Your instructions - All entries below are to be returned in full, exactly as they stand.

** Opening Supplied material block **

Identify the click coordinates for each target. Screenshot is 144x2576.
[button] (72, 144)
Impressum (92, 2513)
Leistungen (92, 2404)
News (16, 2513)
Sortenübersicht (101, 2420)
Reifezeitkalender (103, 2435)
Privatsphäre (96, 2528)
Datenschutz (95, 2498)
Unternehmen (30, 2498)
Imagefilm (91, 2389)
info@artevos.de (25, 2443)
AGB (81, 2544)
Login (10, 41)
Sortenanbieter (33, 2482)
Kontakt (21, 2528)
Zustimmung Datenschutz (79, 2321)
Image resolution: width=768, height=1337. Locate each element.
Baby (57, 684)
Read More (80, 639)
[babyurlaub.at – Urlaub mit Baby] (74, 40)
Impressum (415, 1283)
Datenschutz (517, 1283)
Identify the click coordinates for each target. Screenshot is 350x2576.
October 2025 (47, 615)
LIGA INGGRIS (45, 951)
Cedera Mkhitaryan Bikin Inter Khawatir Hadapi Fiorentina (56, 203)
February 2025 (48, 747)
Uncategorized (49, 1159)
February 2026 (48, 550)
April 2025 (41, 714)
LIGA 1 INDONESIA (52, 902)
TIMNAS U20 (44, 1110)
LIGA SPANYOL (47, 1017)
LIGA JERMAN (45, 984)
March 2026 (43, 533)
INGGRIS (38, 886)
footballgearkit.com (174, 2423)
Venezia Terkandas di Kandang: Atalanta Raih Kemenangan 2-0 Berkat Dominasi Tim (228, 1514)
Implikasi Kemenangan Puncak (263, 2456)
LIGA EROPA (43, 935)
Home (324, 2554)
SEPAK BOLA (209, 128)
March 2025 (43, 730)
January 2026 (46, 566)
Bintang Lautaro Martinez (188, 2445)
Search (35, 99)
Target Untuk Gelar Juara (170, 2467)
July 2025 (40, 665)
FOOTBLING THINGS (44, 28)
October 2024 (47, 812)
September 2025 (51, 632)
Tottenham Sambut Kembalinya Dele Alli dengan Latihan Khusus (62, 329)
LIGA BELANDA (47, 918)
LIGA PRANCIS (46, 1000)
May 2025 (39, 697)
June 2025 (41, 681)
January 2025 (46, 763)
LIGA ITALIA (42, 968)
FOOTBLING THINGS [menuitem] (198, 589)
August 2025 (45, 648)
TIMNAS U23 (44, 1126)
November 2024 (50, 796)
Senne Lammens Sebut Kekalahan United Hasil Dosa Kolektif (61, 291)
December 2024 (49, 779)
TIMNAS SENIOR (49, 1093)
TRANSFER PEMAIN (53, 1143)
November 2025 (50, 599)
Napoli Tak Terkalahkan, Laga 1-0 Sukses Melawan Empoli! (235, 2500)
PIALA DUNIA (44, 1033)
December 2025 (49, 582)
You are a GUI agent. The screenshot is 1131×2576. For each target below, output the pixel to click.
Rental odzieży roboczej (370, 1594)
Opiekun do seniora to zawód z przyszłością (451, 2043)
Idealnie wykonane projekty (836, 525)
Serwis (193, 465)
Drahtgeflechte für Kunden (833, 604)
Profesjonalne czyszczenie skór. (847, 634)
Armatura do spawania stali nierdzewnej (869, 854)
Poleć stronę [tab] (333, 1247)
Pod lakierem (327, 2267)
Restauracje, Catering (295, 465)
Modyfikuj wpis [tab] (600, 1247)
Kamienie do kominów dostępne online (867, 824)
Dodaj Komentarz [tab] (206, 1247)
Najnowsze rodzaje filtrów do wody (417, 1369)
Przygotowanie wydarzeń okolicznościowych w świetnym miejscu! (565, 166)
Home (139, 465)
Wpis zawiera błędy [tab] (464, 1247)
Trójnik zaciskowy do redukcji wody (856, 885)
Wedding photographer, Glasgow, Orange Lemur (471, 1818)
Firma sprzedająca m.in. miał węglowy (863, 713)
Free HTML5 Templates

** Closing Supplied material block **

Task response -
Identify the click coordinates for each target. Screenshot is 144x2576.
[button] (72, 144)
Impressum (92, 2513)
Leistungen (92, 2404)
News (16, 2513)
Sortenübersicht (101, 2420)
Reifezeitkalender (103, 2435)
Privatsphäre (96, 2528)
Datenschutz (95, 2498)
Unternehmen (30, 2498)
Imagefilm (91, 2389)
info@artevos.de (25, 2443)
AGB (81, 2544)
Login (10, 41)
Sortenanbieter (33, 2482)
Kontakt (21, 2528)
Zustimmung Datenschutz (79, 2321)
Image resolution: width=768, height=1337. Locate each element.
Baby (57, 684)
Read More (80, 639)
[babyurlaub.at – Urlaub mit Baby] (74, 40)
Impressum (415, 1283)
Datenschutz (517, 1283)
Identify the click coordinates for each target. Screenshot is 350x2576.
October 2025 (47, 615)
LIGA INGGRIS (45, 951)
Cedera Mkhitaryan Bikin Inter Khawatir Hadapi Fiorentina (56, 203)
February 2025 (48, 747)
Uncategorized (49, 1159)
February 2026 (48, 550)
April 2025 (41, 714)
LIGA 1 INDONESIA (52, 902)
TIMNAS U20 (44, 1110)
LIGA SPANYOL (47, 1017)
LIGA JERMAN (45, 984)
March 2026 (43, 533)
INGGRIS (38, 886)
footballgearkit.com (174, 2423)
Venezia Terkandas di Kandang: Atalanta Raih Kemenangan 2-0 Berkat Dominasi Tim (228, 1514)
Implikasi Kemenangan Puncak (263, 2456)
LIGA EROPA (43, 935)
Home (324, 2554)
SEPAK BOLA (209, 128)
March 2025 (43, 730)
January 2026 (46, 566)
Bintang Lautaro Martinez (188, 2445)
Search (35, 99)
Target Untuk Gelar Juara (170, 2467)
July 2025 (40, 665)
FOOTBLING THINGS (44, 28)
October 2024 (47, 812)
September 2025 (51, 632)
Tottenham Sambut Kembalinya Dele Alli dengan Latihan Khusus (62, 329)
LIGA BELANDA (47, 918)
LIGA PRANCIS (46, 1000)
May 2025 (39, 697)
June 2025 (41, 681)
January 2025 (46, 763)
LIGA ITALIA (42, 968)
FOOTBLING THINGS [menuitem] (198, 589)
August 2025 (45, 648)
TIMNAS U23 (44, 1126)
November 2024 (50, 796)
Senne Lammens Sebut Kekalahan United Hasil Dosa Kolektif (61, 291)
December 2024 (49, 779)
TIMNAS SENIOR (49, 1093)
TRANSFER PEMAIN (53, 1143)
November 2025 (50, 599)
Napoli Tak Terkalahkan, Laga 1-0 Sukses Melawan Empoli! (235, 2500)
PIALA DUNIA (44, 1033)
December 2025 (49, 582)
You are a GUI agent. The screenshot is 1131×2576. For each target below, output the pixel to click.
Rental odzieży roboczej (370, 1594)
Opiekun do seniora to zawód z przyszłością (451, 2043)
Idealnie wykonane projekty (836, 525)
Serwis (193, 465)
Drahtgeflechte für Kunden (833, 604)
Profesjonalne czyszczenie skór. (847, 634)
Armatura do spawania stali nierdzewnej (869, 854)
Poleć stronę [tab] (333, 1247)
Pod lakierem (327, 2267)
Restauracje, Catering (295, 465)
Modyfikuj wpis [tab] (600, 1247)
Kamienie do kominów dostępne online (867, 824)
Dodaj Komentarz [tab] (206, 1247)
Najnowsze rodzaje filtrów do wody (417, 1369)
Przygotowanie wydarzeń okolicznościowych w świetnym miejscu! (565, 166)
Home (139, 465)
Wpis zawiera błędy [tab] (464, 1247)
Trójnik zaciskowy do redukcji wody (856, 885)
Wedding photographer, Glasgow, Orange Lemur (471, 1818)
Firma sprzedająca m.in. miał węglowy (863, 713)
Free HTML5 Templates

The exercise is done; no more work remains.